- _Exercise_
In the records below, find the line containing "You are a GUI", then print it and every following line exactly, through the last, without pictures.
· · ·
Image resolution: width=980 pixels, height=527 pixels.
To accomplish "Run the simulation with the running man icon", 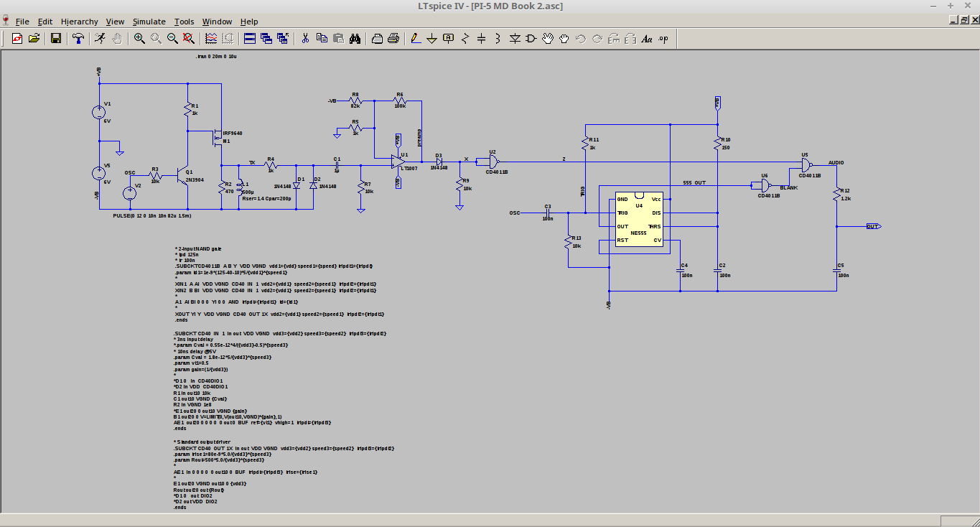I will [x=100, y=39].
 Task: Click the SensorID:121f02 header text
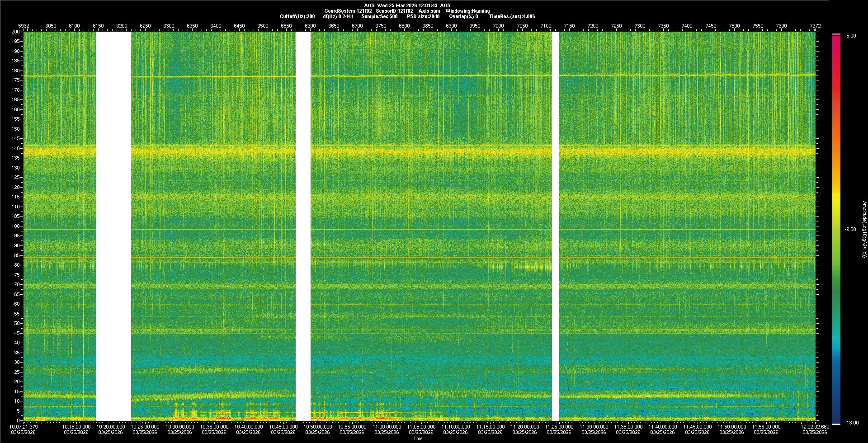pyautogui.click(x=394, y=11)
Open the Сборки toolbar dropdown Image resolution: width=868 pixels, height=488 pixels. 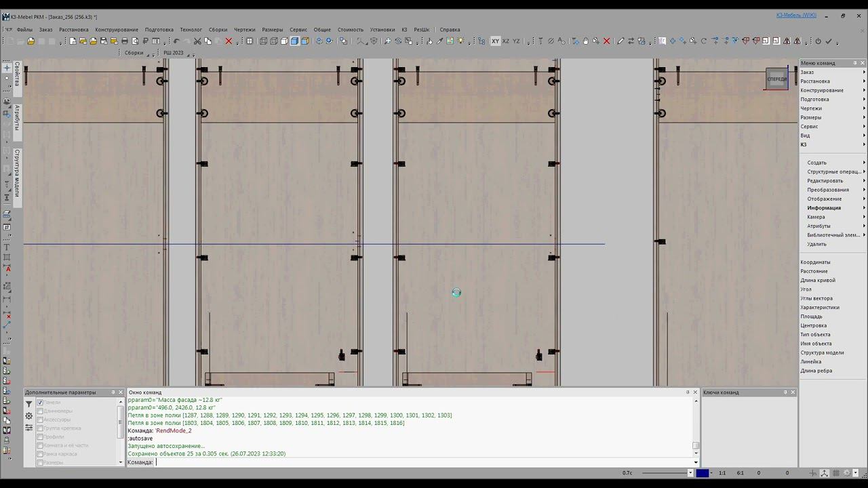(134, 53)
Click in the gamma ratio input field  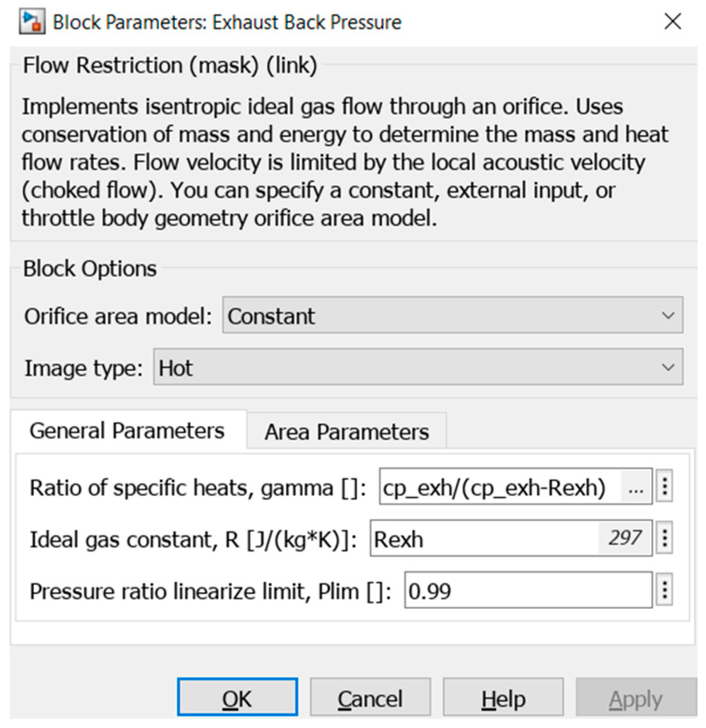pos(495,488)
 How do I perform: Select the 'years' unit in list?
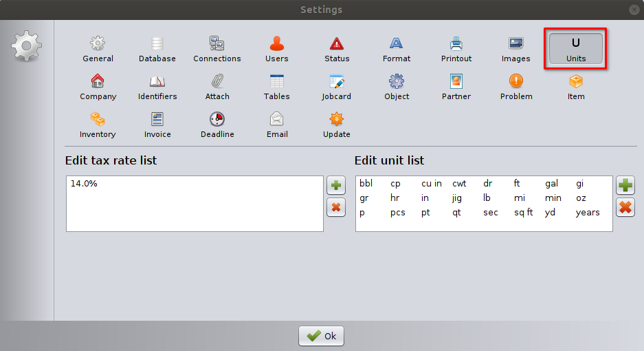point(588,213)
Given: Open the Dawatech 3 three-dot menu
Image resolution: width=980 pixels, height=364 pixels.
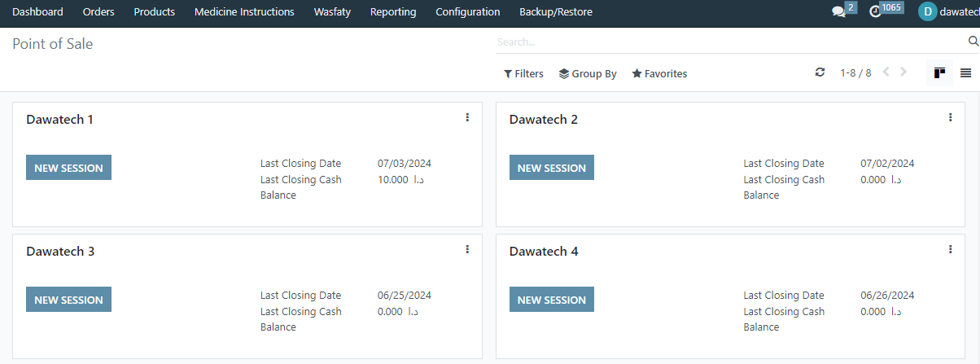Looking at the screenshot, I should (467, 249).
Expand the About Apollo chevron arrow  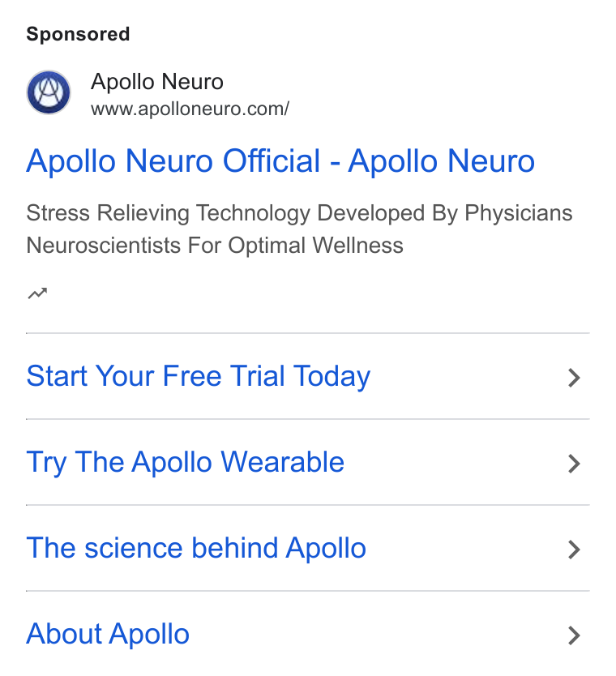pyautogui.click(x=574, y=635)
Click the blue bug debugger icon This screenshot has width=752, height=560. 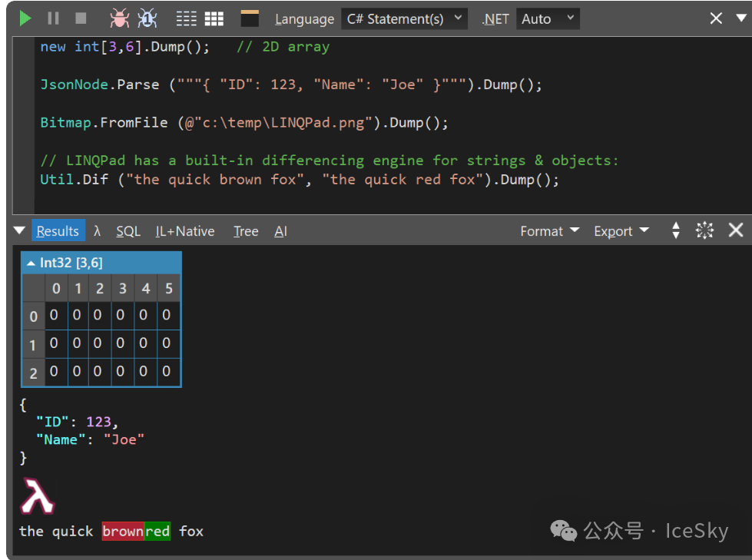pyautogui.click(x=147, y=18)
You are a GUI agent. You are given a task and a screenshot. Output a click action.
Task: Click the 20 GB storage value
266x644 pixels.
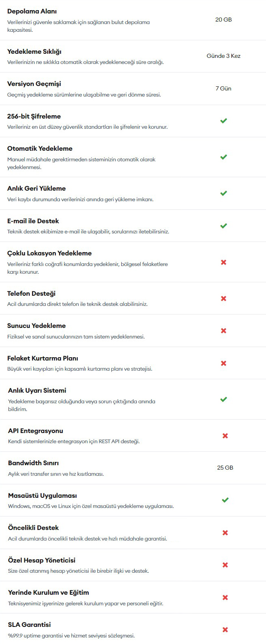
· · ·
- _Result of the exercise_
You are a GUI agent. You are given a task and a screenshot. Output a click action.
Task: Click the 20 GB storage value
266x644 pixels.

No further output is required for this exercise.